API security best practice #1: Use strong authentication and authorization mechanisms
According to OWASP Top 10 API Security Risks, broken authentication is the second biggest risk for APIs in 2023. First, let’s make the difference between authentication and authorization clear:
- Authentication provides your identity (e.g., with credentials) to the API backend.
- Authorization is the permissions you are granted by the system based on your identity.
APIs should only be available to users who have first provided evidence of their identity. Then, based on their identity, allow them to perform authorized actions. It is equally crucial to restrict unauthenticated users from performing actions on the API as it is to restrict unauthorized users who are authenticated but attempting to perform higher-level (e.g., administrative) actions.
The most popular API authorization mechanisms in modern applications are JWT and OAuth 2.0. They provide two different approaches to authorization, stateless and stateful.
JWT stands for JSON Web Token.
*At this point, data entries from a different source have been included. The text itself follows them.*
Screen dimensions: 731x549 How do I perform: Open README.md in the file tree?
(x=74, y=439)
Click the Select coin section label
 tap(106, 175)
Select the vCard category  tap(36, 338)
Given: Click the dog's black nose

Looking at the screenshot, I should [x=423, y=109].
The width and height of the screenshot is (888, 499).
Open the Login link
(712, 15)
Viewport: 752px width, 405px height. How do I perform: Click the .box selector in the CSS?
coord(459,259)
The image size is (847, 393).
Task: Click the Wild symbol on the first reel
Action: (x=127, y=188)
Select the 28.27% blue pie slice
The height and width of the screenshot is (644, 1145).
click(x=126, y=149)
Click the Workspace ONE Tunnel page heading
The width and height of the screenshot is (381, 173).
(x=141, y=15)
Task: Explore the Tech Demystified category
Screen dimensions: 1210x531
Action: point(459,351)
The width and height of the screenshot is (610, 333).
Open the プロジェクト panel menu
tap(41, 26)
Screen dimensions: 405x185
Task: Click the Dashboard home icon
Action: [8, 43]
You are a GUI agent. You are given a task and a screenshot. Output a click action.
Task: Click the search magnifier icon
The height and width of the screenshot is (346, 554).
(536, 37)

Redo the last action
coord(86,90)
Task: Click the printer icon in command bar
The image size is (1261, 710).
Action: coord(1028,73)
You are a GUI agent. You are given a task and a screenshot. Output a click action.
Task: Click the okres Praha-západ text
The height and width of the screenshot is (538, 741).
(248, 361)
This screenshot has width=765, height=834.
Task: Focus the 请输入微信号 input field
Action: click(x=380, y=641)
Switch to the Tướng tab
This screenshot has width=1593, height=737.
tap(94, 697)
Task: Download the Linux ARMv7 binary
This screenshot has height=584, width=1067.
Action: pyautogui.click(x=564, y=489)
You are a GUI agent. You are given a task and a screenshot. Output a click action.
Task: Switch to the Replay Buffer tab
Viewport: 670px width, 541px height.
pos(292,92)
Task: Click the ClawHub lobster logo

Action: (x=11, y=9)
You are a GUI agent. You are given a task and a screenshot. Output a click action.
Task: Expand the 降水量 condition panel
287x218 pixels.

It is a token format containing information regarding the user (username, account details, etc.) which is encoded in URL via base64 encoding and contains:
- The header in cleartext, consisting of the algorithm used and the token type,
- The payload in cleartext, and
- The payload’s digital signature
The payload is digitally signed with the cryptographic private key of the server, usually using one of the three following algorithms:
- Hash-Based Message Authentication Codes algorithm (HMAC)
- Rivest-Shamir-Adleman algorithm (RSA)
- Elliptic Curve Digital Signature Algorithm (ECDSA)
The server receives the cleartext data, hashes it, and compares the result with the digital signature. That way, no token that is not signed with the private key can be forged, ensuring authentication and authorization.
OAuth 2.0 is a protocol that verifies what resources a third party may access on behalf of the user that authorized it. It involves the application the user wants to access through the API and the API itself, which the user utilizes to get an authorization (or access) token.
Ensuring authentication and authorization is the first and most important API security best practice. Improper authentication and authorization can have severe negative impacts. For example, earlier in 2023, the data of millions of Bangladeshi citizens was accessible through an insecure API that had neither authentication nor authorization mechanisms.
Web scanners like Burp Suite can detect authentication and authorization issues. API-focused products can specifically analyze API specifications for vulnerabilities such as weak authentication, basic authentication, and no authentication.
API security best practice #2: Encrypt API traffic with SSL/TLS
The HTTPS protocol is a must for building secure applications and APIs. APIs can transfer sensitive information between the server and the end user. Encrypting that data is crucial for preventing eavesdropping attacks such as a man-in-the-middle attack.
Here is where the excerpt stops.